Dieser Schülertraum ist auch ein Traum der Gesamtschule Neustadt. Schulleiter Hartmut Boß will das Modell der integrierten. Gesamtschule (IGS) an seiner Schule etablieren. Der Grund ist die Sorge um den Fortbestand des Gymnasialzweiges in Neustadt. 37 Schüler sind in diesem Jahr für die fünfte Gymnasialklasse angemeldet – 40 hätten es eigentlich sein müssen. Das Kultusministerium drückte noch mal ein Auge zu – für dieses Jahr.
Da eine Trendwende zu einem Schüleransturm aufgrund der demografischen Entwicklung nicht zu erwarten ist, soll sich nach den Wünschen der Schulgemeinde nun die Schulform ändern, damit die gymnasiale Sekundarstufe 1 in der Junker-Hansen-Stadt weiter bestehen bleibt.
„Wenn wir eine Gesamtschule bleiben wollen, dann geht das nur als integrierte Gesamtschule“, sagte Boß während einer Informationsveranstaltung zum Thema IGS in der Cafeteria der Gesamtschule.
Jürgen Reuse und Hubert Sauer, Schulleiter der integrierten Gesamtschule Neukirchen, erörterten vor rund 50 Interessierten das Modell der IGS anhand von Praxisbeispielen.
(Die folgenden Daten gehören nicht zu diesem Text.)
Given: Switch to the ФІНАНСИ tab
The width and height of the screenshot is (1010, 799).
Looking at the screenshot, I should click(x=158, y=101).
Die Steinwaldschule Neukirchen, seit 1972 IGS und die einzige ihrer Art im Schwalm-Eder-Kreis, erfreut sich trotz ihrer Kreisrandlage großer Beliebtheit. Rund 800 Schüler, 200 davon aus Neukirchen, besuchen die gleichgeschaltete Schulform der Steinwaldschule.
Hauptschüler, Realschüler und Gymnasiasten existieren dort nur in den Köpfen der Lehrer. Alle Schüler einer Jahrgangsstufe werden im so genannten Kernunterricht gemeinsam unterrichtet. Im Fachunterricht, den klassischen Hauptfächern Deutsch Mathematik, Englisch, findet eine Unterteilung in Kurse statt. Ein
Wechsel zwischen den Kursen ist von der jeweiligen Leistung des Schülers abhängig. Schulnoten im herkömmlichen Sinne und „Sitzenbleiben“ gibt es nicht. Ein „richtiges Zeugnis“ wird erst beim Verlassen der Schule ausgehändigt.
Der Abschluss „errechnet“ sich aus den Kursen und der Leistung während der Schulzeit. „Zwei Kurse höchsten Niveaus im Fachunterricht und mindestens mittelmäßige Leistungen in den Kernfächern berechtigen zum Besuch der elften Klasse“, erläuterte Sauer.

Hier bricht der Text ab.